# Description of the task:
Nothing but the lines from the one with "隱私政策 (134, 2320)" through the final line of the entries below should be written out, each exactly as given.

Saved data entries
= = = = =

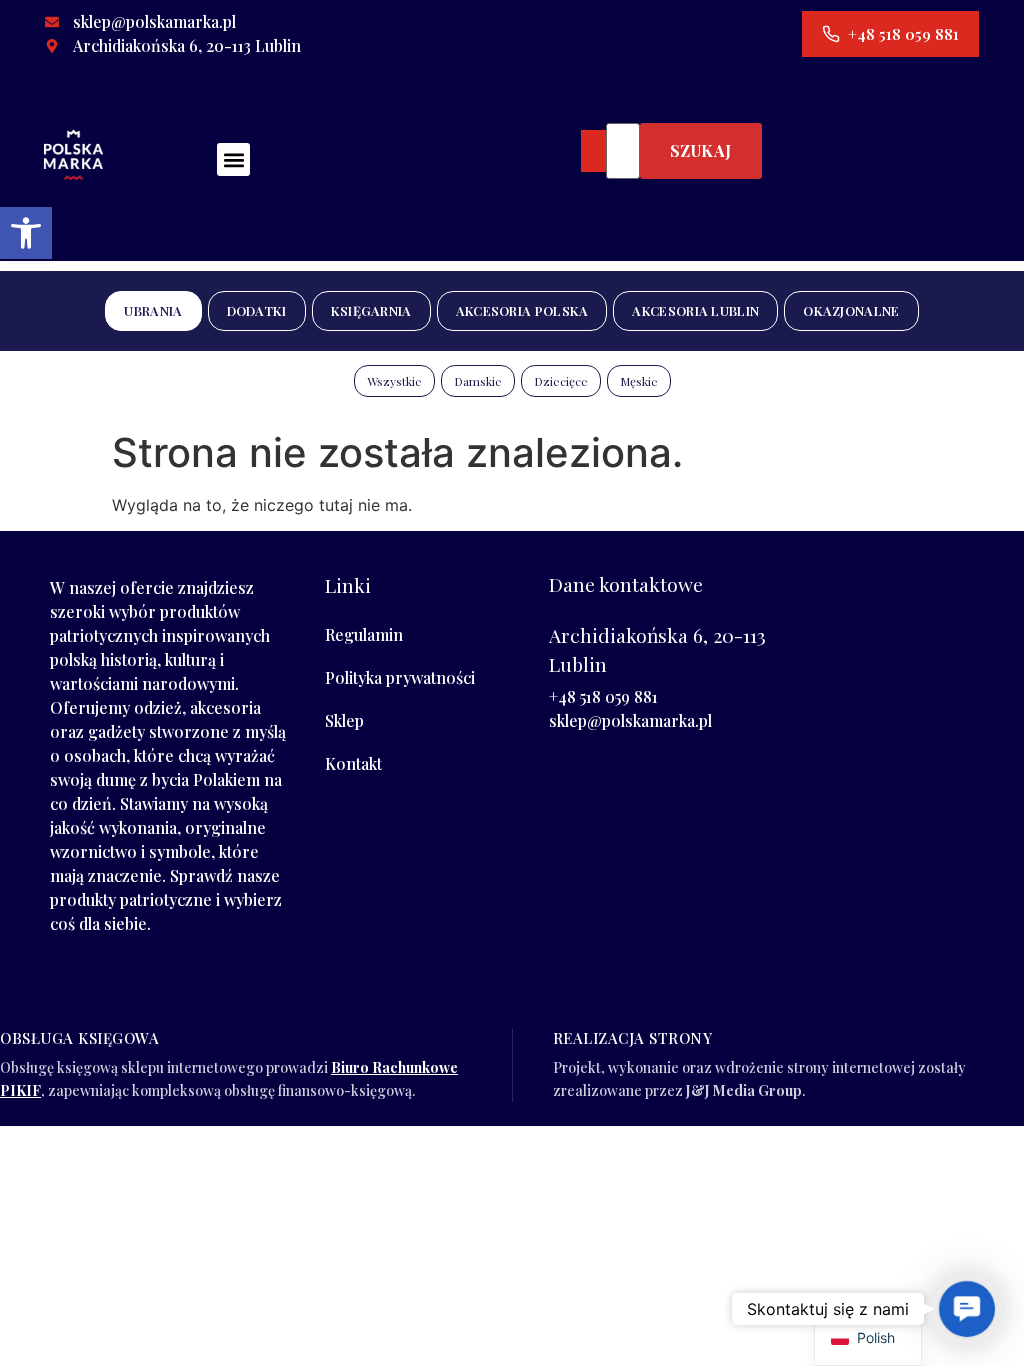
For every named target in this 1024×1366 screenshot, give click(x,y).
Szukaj (701, 150)
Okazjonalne (851, 310)
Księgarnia (371, 310)
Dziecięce (561, 381)
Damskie (478, 381)
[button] (26, 233)
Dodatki (257, 310)
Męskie (639, 381)
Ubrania (153, 310)
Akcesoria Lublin (695, 310)
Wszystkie (394, 381)
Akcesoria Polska (522, 310)
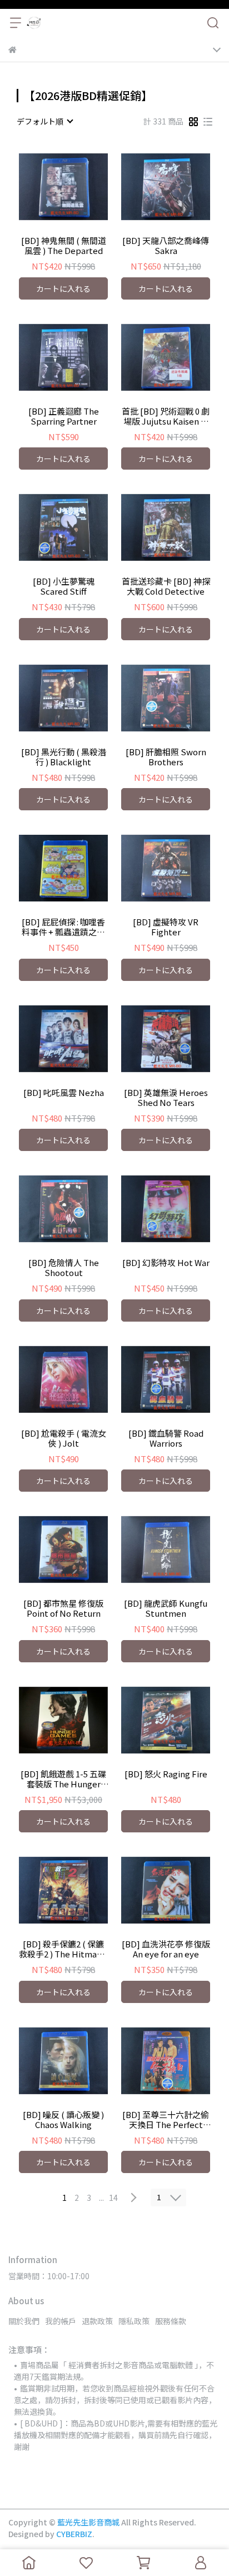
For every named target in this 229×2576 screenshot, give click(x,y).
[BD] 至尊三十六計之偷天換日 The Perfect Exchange (165, 2120)
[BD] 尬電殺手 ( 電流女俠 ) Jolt (63, 1438)
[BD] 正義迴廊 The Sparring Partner (63, 416)
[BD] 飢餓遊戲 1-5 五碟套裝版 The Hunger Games (63, 1779)
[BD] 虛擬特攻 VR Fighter (165, 927)
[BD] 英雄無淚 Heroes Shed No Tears (166, 1098)
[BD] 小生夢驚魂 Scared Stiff (63, 586)
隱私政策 (134, 2320)
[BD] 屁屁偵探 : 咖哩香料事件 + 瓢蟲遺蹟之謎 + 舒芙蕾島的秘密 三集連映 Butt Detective (63, 927)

= = = = =

# Response area:
隱私政策 (134, 2320)
[BD] 屁屁偵探 : 咖哩香料事件 + 瓢蟲遺蹟之謎 + 舒芙蕾島的秘密 三集連映 Butt Detective (63, 927)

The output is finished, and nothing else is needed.